== Entries taken from a collection ==
++++++++

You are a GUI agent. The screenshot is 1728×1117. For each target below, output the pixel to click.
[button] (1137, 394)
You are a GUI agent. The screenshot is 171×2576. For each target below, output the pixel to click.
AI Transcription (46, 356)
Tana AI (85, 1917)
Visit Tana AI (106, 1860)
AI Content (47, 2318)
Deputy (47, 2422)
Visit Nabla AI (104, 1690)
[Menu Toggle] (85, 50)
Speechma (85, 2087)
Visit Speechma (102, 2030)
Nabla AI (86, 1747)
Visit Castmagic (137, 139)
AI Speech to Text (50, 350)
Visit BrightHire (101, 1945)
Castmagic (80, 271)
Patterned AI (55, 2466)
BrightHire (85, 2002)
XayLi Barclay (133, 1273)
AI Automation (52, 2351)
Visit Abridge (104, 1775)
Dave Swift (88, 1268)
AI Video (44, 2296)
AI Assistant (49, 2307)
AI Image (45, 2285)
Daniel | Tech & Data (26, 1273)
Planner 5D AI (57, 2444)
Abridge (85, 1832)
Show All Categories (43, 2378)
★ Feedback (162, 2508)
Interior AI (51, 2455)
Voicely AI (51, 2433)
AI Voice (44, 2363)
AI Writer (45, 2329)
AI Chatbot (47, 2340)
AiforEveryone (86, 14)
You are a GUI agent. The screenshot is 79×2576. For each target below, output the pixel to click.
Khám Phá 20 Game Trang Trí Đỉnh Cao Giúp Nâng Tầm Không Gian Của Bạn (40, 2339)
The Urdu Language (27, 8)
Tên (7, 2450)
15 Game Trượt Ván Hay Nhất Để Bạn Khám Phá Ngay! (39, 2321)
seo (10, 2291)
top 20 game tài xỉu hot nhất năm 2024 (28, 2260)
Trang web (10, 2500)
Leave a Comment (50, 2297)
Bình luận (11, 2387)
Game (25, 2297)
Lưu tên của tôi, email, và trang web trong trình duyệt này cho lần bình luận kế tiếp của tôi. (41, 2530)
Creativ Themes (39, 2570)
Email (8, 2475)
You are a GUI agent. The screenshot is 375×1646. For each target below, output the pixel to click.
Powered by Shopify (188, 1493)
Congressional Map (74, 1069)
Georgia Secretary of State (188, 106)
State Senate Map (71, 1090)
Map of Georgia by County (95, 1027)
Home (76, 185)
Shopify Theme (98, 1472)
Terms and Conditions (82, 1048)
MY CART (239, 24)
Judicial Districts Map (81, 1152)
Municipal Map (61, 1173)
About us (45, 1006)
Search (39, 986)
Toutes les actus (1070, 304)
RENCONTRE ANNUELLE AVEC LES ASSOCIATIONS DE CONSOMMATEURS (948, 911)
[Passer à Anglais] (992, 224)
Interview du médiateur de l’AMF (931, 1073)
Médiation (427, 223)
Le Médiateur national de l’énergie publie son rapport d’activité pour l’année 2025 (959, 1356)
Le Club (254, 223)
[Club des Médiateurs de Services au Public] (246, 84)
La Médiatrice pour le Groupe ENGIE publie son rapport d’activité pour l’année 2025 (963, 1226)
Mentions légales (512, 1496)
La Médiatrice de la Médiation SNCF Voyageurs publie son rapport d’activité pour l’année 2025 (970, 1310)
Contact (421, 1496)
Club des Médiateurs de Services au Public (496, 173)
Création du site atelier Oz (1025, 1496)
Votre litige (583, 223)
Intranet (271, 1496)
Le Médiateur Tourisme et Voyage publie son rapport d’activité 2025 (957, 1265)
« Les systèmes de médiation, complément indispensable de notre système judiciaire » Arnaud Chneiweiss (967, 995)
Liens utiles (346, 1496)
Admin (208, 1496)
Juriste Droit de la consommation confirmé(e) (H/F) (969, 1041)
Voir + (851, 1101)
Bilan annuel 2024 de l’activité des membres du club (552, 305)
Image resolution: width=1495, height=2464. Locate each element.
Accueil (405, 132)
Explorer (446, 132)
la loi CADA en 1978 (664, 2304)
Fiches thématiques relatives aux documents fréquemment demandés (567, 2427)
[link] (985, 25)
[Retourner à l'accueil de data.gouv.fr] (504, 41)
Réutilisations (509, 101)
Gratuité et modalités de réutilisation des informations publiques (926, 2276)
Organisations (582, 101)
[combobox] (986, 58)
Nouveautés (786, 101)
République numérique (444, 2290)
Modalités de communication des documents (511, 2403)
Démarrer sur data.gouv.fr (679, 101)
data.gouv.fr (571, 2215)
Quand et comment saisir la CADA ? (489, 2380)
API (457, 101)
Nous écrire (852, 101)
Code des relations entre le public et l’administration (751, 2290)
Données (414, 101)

++++++++

== Exercise objective ==
Reproduce exactly the lines above from the line with "Nabla AI (86, 1747)" to the line with "AI Chatbot (47, 2340)", including both, and add nothing.

== Expected answer ==
Nabla AI (86, 1747)
Visit Castmagic (137, 139)
AI Speech to Text (50, 350)
Visit BrightHire (101, 1945)
Castmagic (80, 271)
Patterned AI (55, 2466)
BrightHire (85, 2002)
XayLi Barclay (133, 1273)
AI Automation (52, 2351)
Visit Abridge (104, 1775)
Dave Swift (88, 1268)
AI Video (44, 2296)
AI Assistant (49, 2307)
AI Image (45, 2285)
Daniel | Tech & Data (26, 1273)
Planner 5D AI (57, 2444)
Abridge (85, 1832)
Show All Categories (43, 2378)
★ Feedback (162, 2508)
Interior AI (51, 2455)
Voicely AI (51, 2433)
AI Voice (44, 2363)
AI Writer (45, 2329)
AI Chatbot (47, 2340)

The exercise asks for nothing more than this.